Task to carry out: Which of the lines in the data mention the string "agent"? List them all.

(Stored items)

####################

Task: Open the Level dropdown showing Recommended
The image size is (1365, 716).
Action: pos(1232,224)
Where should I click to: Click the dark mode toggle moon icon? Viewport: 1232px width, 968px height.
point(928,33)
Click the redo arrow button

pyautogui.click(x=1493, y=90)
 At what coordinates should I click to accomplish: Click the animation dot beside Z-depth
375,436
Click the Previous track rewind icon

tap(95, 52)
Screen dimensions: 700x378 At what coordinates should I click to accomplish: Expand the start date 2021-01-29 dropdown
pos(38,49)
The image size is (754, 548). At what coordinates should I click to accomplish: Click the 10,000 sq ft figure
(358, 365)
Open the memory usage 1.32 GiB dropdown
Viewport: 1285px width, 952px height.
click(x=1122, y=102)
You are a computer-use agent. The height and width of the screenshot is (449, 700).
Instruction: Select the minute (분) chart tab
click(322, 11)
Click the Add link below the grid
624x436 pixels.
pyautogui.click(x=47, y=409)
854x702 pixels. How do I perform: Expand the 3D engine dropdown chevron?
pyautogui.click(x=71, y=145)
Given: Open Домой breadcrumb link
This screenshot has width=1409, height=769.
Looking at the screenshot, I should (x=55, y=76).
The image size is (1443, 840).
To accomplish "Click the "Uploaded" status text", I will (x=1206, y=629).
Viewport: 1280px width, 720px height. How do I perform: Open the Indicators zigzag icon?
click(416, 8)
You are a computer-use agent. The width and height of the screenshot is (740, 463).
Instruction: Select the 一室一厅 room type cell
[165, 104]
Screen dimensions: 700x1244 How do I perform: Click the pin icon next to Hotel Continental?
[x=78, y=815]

####################

Solution to this problem:
You are a computer-use agent. The height and width of the screenshot is (449, 700).
You are a computer-use agent. The width and height of the screenshot is (740, 463).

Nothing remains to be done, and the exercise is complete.